Stored data:
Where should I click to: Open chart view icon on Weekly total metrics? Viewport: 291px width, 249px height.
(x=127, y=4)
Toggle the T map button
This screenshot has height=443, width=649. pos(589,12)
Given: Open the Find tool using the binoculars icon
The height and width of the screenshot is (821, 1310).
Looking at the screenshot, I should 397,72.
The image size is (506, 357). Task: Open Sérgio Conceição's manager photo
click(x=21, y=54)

---

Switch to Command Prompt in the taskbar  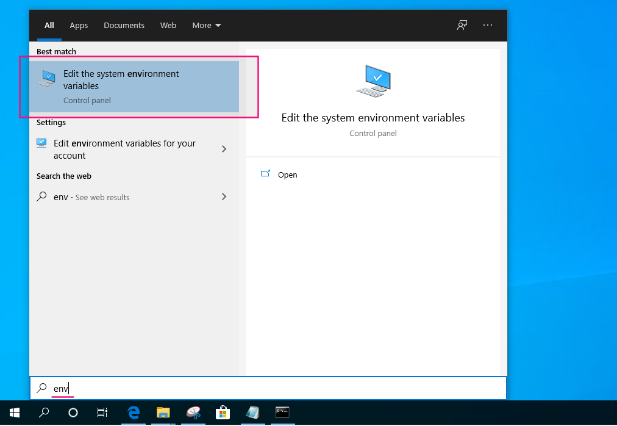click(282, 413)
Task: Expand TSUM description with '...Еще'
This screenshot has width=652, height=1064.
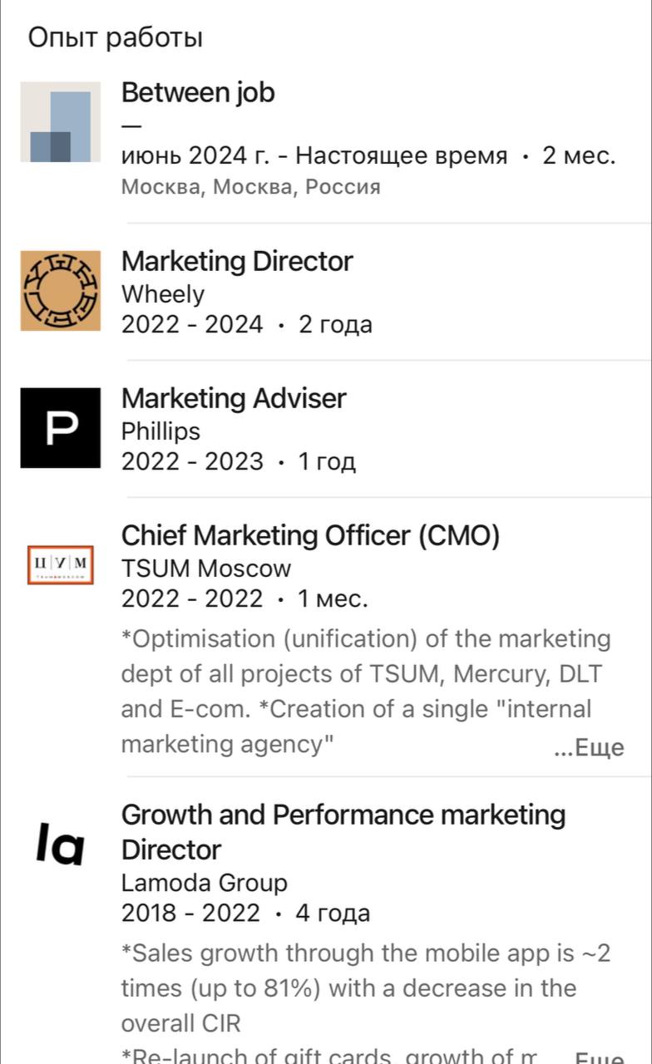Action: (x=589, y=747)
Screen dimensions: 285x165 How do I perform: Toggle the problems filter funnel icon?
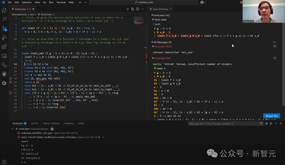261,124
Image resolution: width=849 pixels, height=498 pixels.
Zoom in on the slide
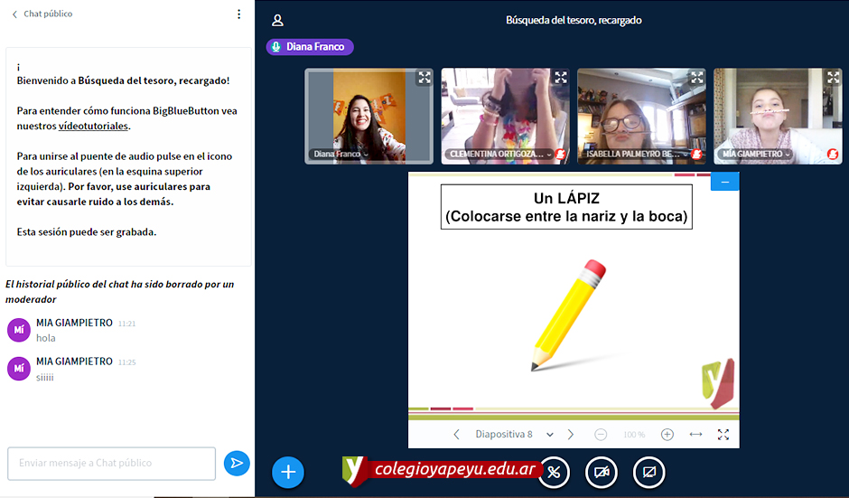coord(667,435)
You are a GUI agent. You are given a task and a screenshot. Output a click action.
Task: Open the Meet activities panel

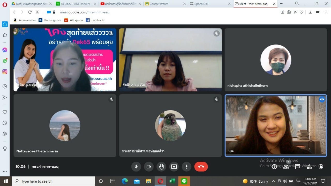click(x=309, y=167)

Goal of the exercise:
Reproduce the lines unchanged, from the line with "Given: Open the" to the line with "click(x=21, y=54)", including both of those lines.

Response:
Given: Open the Find tool using the binoculars icon
The height and width of the screenshot is (821, 1310).
Looking at the screenshot, I should 397,72.
The image size is (506, 357). Task: Open Sérgio Conceição's manager photo
click(x=21, y=54)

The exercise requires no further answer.